### Exercise goal
Reproduce the entries below, please. Keep every character the same.

__________

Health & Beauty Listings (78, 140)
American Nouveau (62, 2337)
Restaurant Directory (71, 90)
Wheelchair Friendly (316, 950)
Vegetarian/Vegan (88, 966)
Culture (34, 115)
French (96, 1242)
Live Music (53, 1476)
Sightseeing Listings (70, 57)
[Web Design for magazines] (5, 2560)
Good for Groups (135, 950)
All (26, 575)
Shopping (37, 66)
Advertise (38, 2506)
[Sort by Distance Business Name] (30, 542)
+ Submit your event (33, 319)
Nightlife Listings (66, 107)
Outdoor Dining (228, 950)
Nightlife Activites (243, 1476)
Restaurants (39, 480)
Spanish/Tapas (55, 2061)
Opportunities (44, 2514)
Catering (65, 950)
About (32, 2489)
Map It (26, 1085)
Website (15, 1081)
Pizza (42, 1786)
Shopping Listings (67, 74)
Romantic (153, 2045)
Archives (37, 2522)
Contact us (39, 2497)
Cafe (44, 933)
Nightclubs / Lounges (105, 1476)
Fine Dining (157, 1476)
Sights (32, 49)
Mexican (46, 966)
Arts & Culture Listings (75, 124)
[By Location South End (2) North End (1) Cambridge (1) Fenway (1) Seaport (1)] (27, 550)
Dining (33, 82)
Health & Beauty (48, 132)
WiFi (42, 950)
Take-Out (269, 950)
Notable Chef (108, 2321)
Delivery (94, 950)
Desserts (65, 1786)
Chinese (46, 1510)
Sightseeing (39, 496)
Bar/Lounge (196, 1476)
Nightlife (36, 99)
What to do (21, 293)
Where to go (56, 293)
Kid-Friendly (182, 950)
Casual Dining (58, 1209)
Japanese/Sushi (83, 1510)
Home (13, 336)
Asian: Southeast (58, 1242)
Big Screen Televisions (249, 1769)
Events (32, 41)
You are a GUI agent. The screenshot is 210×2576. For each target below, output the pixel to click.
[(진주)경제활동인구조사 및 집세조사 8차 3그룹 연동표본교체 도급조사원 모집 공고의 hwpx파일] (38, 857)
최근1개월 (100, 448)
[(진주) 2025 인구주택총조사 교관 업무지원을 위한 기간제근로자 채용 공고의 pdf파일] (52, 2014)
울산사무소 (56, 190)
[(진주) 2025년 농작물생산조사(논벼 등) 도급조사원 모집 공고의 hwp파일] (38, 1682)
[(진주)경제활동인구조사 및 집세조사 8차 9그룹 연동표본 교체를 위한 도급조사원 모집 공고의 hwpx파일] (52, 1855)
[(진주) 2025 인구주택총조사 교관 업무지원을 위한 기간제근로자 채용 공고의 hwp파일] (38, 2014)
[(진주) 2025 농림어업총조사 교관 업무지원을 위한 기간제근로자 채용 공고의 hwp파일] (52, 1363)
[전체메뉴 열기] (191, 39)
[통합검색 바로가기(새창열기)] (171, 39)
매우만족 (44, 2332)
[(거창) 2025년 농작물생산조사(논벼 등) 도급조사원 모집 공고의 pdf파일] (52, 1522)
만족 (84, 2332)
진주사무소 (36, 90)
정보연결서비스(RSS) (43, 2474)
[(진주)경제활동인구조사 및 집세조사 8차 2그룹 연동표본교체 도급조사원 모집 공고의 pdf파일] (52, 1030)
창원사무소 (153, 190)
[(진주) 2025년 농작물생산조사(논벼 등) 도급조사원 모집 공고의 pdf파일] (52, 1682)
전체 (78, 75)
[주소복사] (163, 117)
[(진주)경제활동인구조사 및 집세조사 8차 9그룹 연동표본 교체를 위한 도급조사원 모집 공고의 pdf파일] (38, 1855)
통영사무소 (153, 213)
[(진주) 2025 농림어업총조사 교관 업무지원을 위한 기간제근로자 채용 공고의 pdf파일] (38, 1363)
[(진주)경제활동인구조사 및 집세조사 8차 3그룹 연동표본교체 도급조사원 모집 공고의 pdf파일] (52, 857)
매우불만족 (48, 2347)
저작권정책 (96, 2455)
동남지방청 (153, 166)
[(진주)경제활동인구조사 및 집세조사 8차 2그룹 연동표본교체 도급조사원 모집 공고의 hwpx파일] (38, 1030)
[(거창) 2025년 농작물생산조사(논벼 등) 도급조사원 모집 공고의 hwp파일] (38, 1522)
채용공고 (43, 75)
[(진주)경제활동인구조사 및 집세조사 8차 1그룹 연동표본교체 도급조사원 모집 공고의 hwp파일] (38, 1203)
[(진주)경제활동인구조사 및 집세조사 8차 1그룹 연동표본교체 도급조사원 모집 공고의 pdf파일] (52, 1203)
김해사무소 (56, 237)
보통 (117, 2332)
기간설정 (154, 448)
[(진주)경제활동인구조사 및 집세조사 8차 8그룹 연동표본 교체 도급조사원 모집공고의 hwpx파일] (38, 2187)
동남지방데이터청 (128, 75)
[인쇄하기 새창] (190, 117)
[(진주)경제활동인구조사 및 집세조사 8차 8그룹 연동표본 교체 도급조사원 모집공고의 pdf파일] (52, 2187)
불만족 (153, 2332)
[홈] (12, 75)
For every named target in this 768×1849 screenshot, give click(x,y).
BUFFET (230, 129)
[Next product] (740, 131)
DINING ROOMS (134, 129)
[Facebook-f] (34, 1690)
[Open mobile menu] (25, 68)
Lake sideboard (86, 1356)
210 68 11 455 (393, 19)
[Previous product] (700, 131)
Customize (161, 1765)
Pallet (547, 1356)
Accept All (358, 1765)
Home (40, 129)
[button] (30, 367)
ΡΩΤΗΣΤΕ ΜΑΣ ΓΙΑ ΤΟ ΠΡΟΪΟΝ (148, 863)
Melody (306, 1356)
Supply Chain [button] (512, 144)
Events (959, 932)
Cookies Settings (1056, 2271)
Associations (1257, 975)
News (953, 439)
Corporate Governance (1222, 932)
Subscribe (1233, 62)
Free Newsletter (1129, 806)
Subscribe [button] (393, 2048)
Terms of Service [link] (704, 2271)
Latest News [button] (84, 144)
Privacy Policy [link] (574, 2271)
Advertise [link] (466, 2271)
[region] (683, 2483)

__________

### Answer for this exercise
Health & Beauty Listings (78, 140)
American Nouveau (62, 2337)
Restaurant Directory (71, 90)
Wheelchair Friendly (316, 950)
Vegetarian/Vegan (88, 966)
Culture (34, 115)
French (96, 1242)
Live Music (53, 1476)
Sightseeing Listings (70, 57)
[Web Design for magazines] (5, 2560)
Good for Groups (135, 950)
All (26, 575)
Shopping (37, 66)
Advertise (38, 2506)
[Sort by Distance Business Name] (30, 542)
+ Submit your event (33, 319)
Nightlife Listings (66, 107)
Outdoor Dining (228, 950)
Nightlife Activites (243, 1476)
Restaurants (39, 480)
Spanish/Tapas (55, 2061)
Opportunities (44, 2514)
Catering (65, 950)
About (32, 2489)
Map It (26, 1085)
Website (15, 1081)
Pizza (42, 1786)
Shopping Listings (67, 74)
Romantic (153, 2045)
Archives (37, 2522)
Contact us (39, 2497)
Cafe (44, 933)
Nightclubs / Lounges (105, 1476)
Fine Dining (157, 1476)
Sights (32, 49)
Mexican (46, 966)
Arts & Culture Listings (75, 124)
[By Location South End (2) North End (1) Cambridge (1) Fenway (1) Seaport (1)] (27, 550)
Dining (33, 82)
Health & Beauty (48, 132)
WiFi (42, 950)
Take-Out (269, 950)
Notable Chef (108, 2321)
Delivery (94, 950)
Desserts (65, 1786)
Chinese (46, 1510)
Sightseeing (39, 496)
Bar/Lounge (196, 1476)
Nightlife (36, 99)
What to do (21, 293)
Where to go (56, 293)
Kid-Friendly (182, 950)
Casual Dining (58, 1209)
Japanese/Sushi (83, 1510)
Home (13, 336)
Asian: Southeast (58, 1242)
Big Screen Televisions (249, 1769)
Events (32, 41)
You are a GUI agent. The screenshot is 210×2576. For each target below, output the pixel to click.
[(진주)경제활동인구조사 및 집세조사 8차 3그룹 연동표본교체 도급조사원 모집 공고의 hwpx파일] (38, 857)
최근1개월 (100, 448)
[(진주) 2025 인구주택총조사 교관 업무지원을 위한 기간제근로자 채용 공고의 pdf파일] (52, 2014)
울산사무소 (56, 190)
[(진주) 2025년 농작물생산조사(논벼 등) 도급조사원 모집 공고의 hwp파일] (38, 1682)
[(진주)경제활동인구조사 및 집세조사 8차 9그룹 연동표본 교체를 위한 도급조사원 모집 공고의 hwpx파일] (52, 1855)
[(진주) 2025 인구주택총조사 교관 업무지원을 위한 기간제근로자 채용 공고의 hwp파일] (38, 2014)
[(진주) 2025 농림어업총조사 교관 업무지원을 위한 기간제근로자 채용 공고의 hwp파일] (52, 1363)
[전체메뉴 열기] (191, 39)
[통합검색 바로가기(새창열기)] (171, 39)
매우만족 (44, 2332)
[(거창) 2025년 농작물생산조사(논벼 등) 도급조사원 모집 공고의 pdf파일] (52, 1522)
만족 (84, 2332)
진주사무소 (36, 90)
정보연결서비스(RSS) (43, 2474)
[(진주)경제활동인구조사 및 집세조사 8차 2그룹 연동표본교체 도급조사원 모집 공고의 pdf파일] (52, 1030)
창원사무소 (153, 190)
[(진주) 2025년 농작물생산조사(논벼 등) 도급조사원 모집 공고의 pdf파일] (52, 1682)
전체 (78, 75)
[주소복사] (163, 117)
[(진주)경제활동인구조사 및 집세조사 8차 9그룹 연동표본 교체를 위한 도급조사원 모집 공고의 pdf파일] (38, 1855)
통영사무소 (153, 213)
[(진주) 2025 농림어업총조사 교관 업무지원을 위한 기간제근로자 채용 공고의 pdf파일] (38, 1363)
[(진주)경제활동인구조사 및 집세조사 8차 3그룹 연동표본교체 도급조사원 모집 공고의 pdf파일] (52, 857)
매우불만족 (48, 2347)
저작권정책 (96, 2455)
동남지방청 (153, 166)
[(진주)경제활동인구조사 및 집세조사 8차 2그룹 연동표본교체 도급조사원 모집 공고의 hwpx파일] (38, 1030)
[(거창) 2025년 농작물생산조사(논벼 등) 도급조사원 모집 공고의 hwp파일] (38, 1522)
채용공고 (43, 75)
[(진주)경제활동인구조사 및 집세조사 8차 1그룹 연동표본교체 도급조사원 모집 공고의 hwp파일] (38, 1203)
[(진주)경제활동인구조사 및 집세조사 8차 1그룹 연동표본교체 도급조사원 모집 공고의 pdf파일] (52, 1203)
김해사무소 (56, 237)
보통 (117, 2332)
기간설정 (154, 448)
[(진주)경제활동인구조사 및 집세조사 8차 8그룹 연동표본 교체 도급조사원 모집공고의 hwpx파일] (38, 2187)
동남지방데이터청 (128, 75)
[인쇄하기 새창] (190, 117)
[(진주)경제활동인구조사 및 집세조사 8차 8그룹 연동표본 교체 도급조사원 모집공고의 pdf파일] (52, 2187)
불만족 (153, 2332)
[홈] (12, 75)
For every named target in this 768×1849 screenshot, give click(x,y).
BUFFET (230, 129)
[Next product] (740, 131)
DINING ROOMS (134, 129)
[Facebook-f] (34, 1690)
[Open mobile menu] (25, 68)
Lake sideboard (86, 1356)
210 68 11 455 (393, 19)
[Previous product] (700, 131)
Customize (161, 1765)
Pallet (547, 1356)
Accept All (358, 1765)
Home (40, 129)
[button] (30, 367)
ΡΩΤΗΣΤΕ ΜΑΣ ΓΙΑ ΤΟ ΠΡΟΪΟΝ (148, 863)
Melody (306, 1356)
Supply Chain [button] (512, 144)
Events (959, 932)
Cookies Settings (1056, 2271)
Associations (1257, 975)
News (953, 439)
Corporate Governance (1222, 932)
Subscribe (1233, 62)
Free Newsletter (1129, 806)
Subscribe [button] (393, 2048)
Terms of Service [link] (704, 2271)
Latest News [button] (84, 144)
Privacy Policy [link] (574, 2271)
Advertise [link] (466, 2271)
[region] (683, 2483)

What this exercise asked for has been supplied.